[Provided passage — start]
TSMC's Roadmap at a Glance: N3X, N2P, A16 Coming in 2025/2026
by Anton Shilov on May 22, 2024 5:30 PM EST
As announced last week by TSMC, later this year the company is set to start high-volume manufacturing on its N3P fabrication process, and this will be the company's most advanced node for a while. Next year things will get a bit more interesting as TSMC will have two process technologies that could actually compete against each other when they enter high-volume manufacturing (HVM) in the second half of 2025.
| Advertised PPA Improvements of New Process Technologies Data announced during conference calls, events, press briefings and press releases |
|||||||||
| Compiled by AnandTech |
TSMC | ||||||||
| N3 vs N5 |
N3E vs N5 |
N3P vs N3E |
N3X vs N3P |
N2 vs N3E |
N2P vs N3E |
N2P vs N2 |
A16 vs N2P |
||
| Power | -25% -30% |
-34% | -5% -10% |
-7%*** | -25% -30% |
-30% -40% |
-5% -10% |
-15% -20% |
|
| Performance | +10% +15% |
+18% | +5% | +5% Fmax @1.2V** |
+10% +15% |
+15% +20% |
+5 +10% |
+8% +10% |
|
| Density* | ? | 1.3x | 1.04x | 1.10x*** | 1.15x | 1.15x | ? | 1.07x 1.10x |
|
| HVM | Q4 2022 |
Q4 2023 |
H2 2024 |
H2 2025 |
H2 2025 |
H2 2026 |
H2 2026 |
H2 2026 |
|
*Chip density published by TSMC reflects 'mixed' chip density consisting of 50% logic, 30% SRAM, and 20% analog.
**At the same area.
***At the same speed.
The production nodes are N3X (3nm-class, extreme performance-focused) as well as N2 (2nm-class). TSMC says that when compared to N3P, chips made on N3X can either lower power consumption by 7% at the same frequency by lowering Vdd from 1.0V to 0.9V, increase performance by 5% at the same area, or increase transistor density by around 10% at the same frequency. Meanwhile, the key advantage of N3X compared to predecessors is its maximum voltage of 1.2V, which is important for ultra-high-performance applications, such as desktop or datacenter GPUs.
TSMC's N2 will be TSMC's first production node to use gate-all-around (GAA) nanosheet transistors and this will significantly enhance its performance, power, and area (PPA) characteristics. When compared to N3E, semiconductors produced on N3 can cut their power consumption by 25% - 30% (at the same transistor count and frequency), increase their performance by 10% - 15% (at the same transistor count and power), and increase transistor density by 15% (at the same speed and power).
[Provided passage — finish]
[Collected material — start]
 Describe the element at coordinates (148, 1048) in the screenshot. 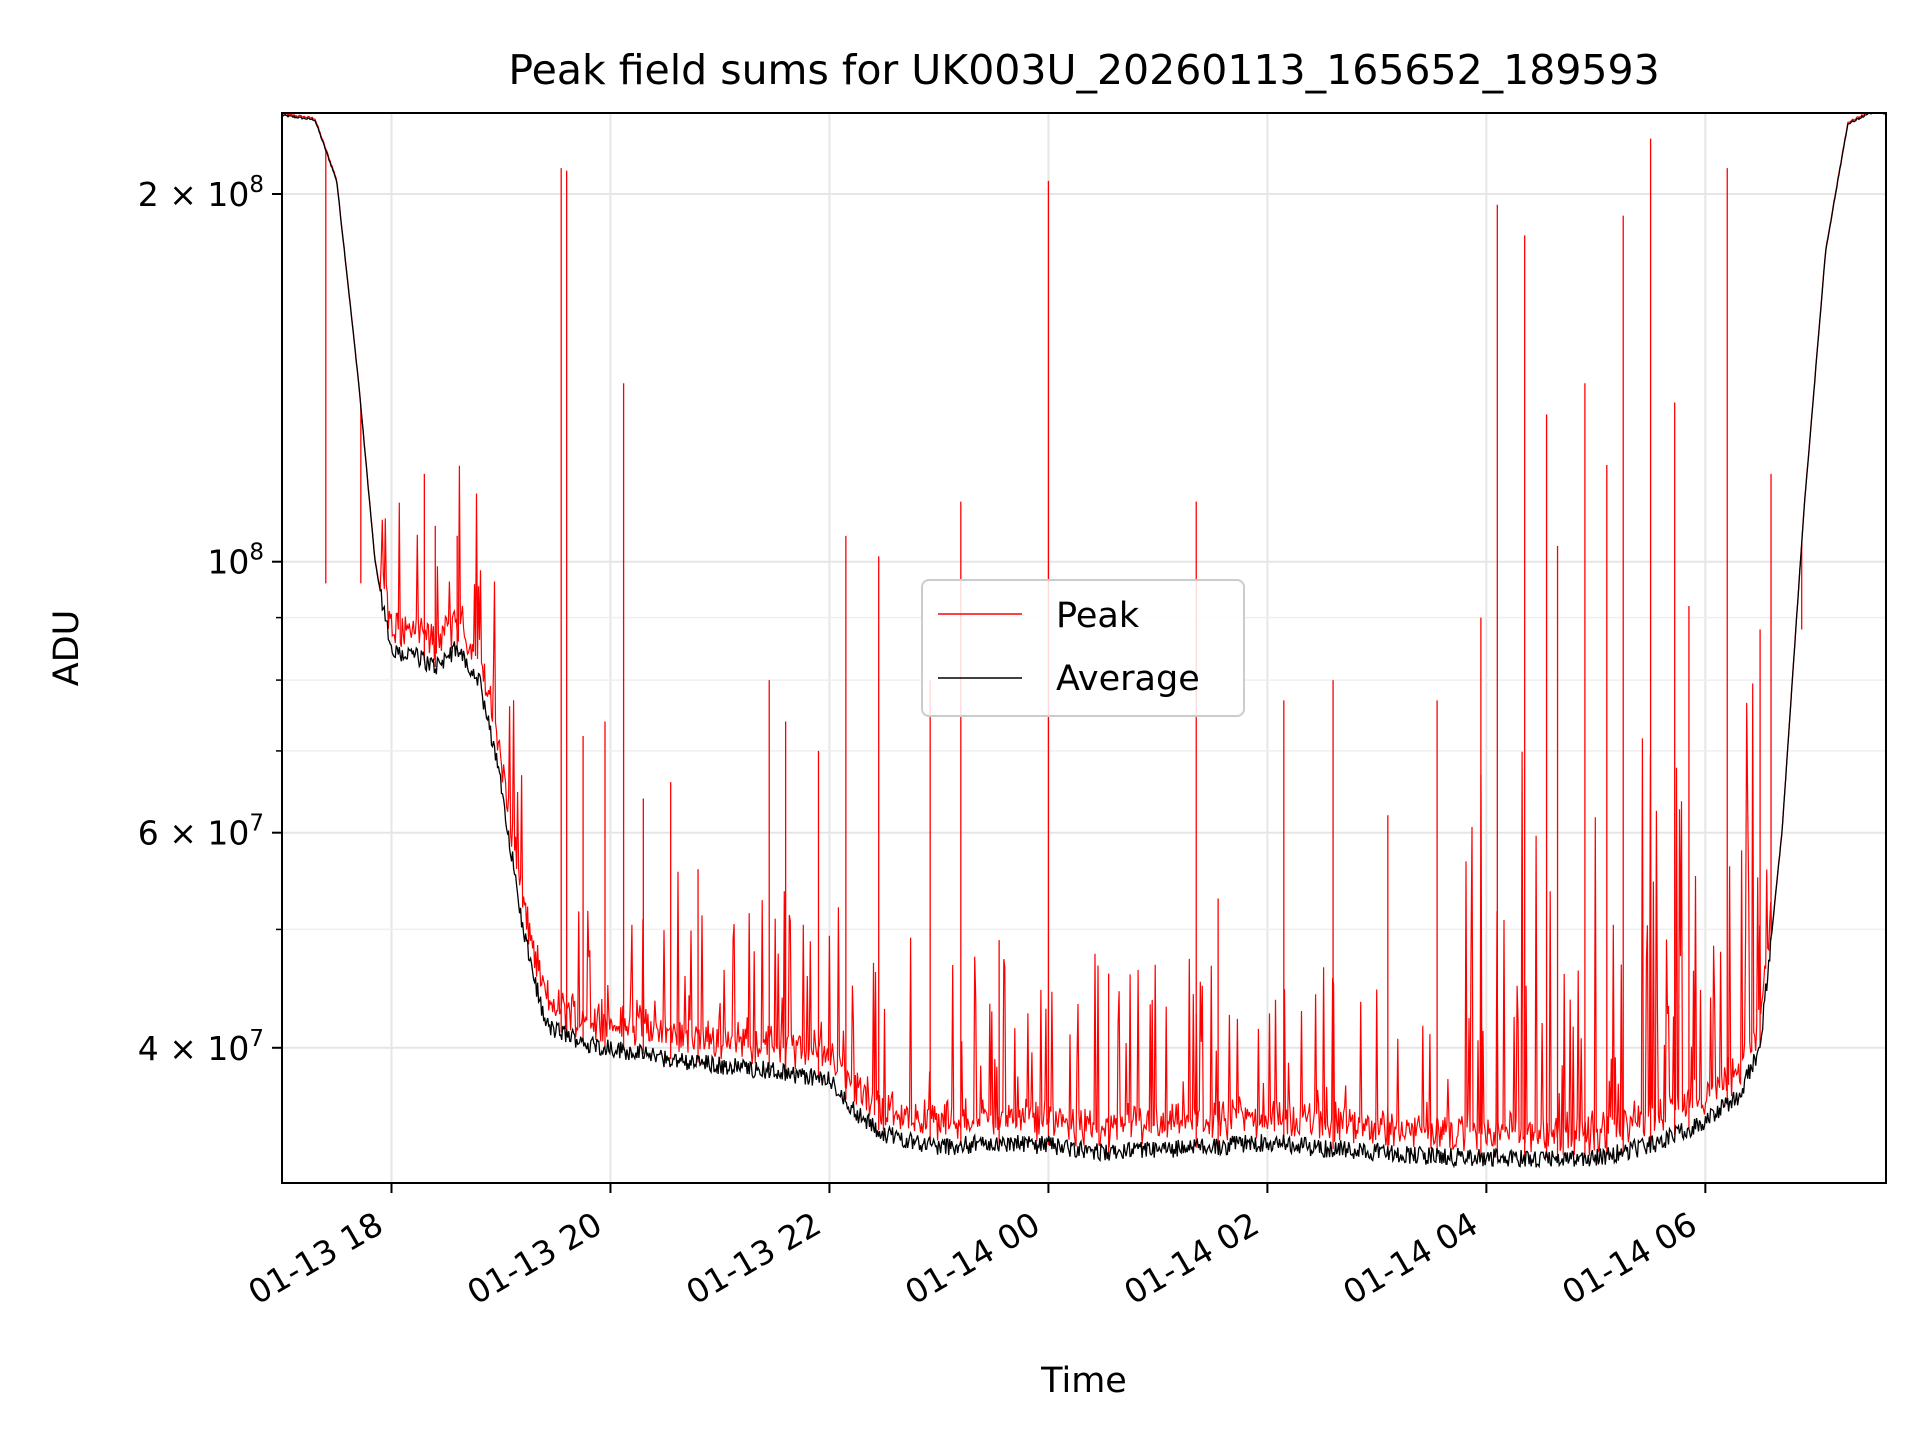

I see `y-tick-mantissa: 4` at that location.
[Collected material — finish]
▸ **Task 1**:
Name every TSMC process node that appears in the TSMC roadmap article.
▸ **Task 2**:
Sum up the TSMC roadmap article in two sentences.
▸ **Task 3**:
From the TSMC roadmap article, repeat the part starting at "TSMC's Roadmap at" and ending at "half of 2025.".

▸ **Your response 1**:
N3, N5, N3E, N3P, N3X, N2, N2P, A16

▸ **Your response 2**:
TSMC will start high-volume manufacturing on its N3P process later this year, and in the second half of 2025 it will have two production nodes, N3X and N2, that could compete with each other. N3X offers power, performance or density gains over N3P and supports a maximum voltage of 1.2V for ultra-high-performance uses, while N2 is TSMC's first production node to use gate-all-around nanosheet transistors, which will significantly improve its performance, power and area.

▸ **Your response 3**:
TSMC's Roadmap at a Glance: N3X, N2P, A16 Coming in 2025/2026
by Anton Shilov on May 22, 2024 5:30 PM EST
As announced last week by TSMC, later this year the company is set to start high-volume manufacturing on its N3P fabrication process, and this will be the company's most advanced node for a while. Next year things will get a bit more interesting as TSMC will have two process technologies that could actually compete against each other when they enter high-volume manufacturing (HVM) in the second half of 2025.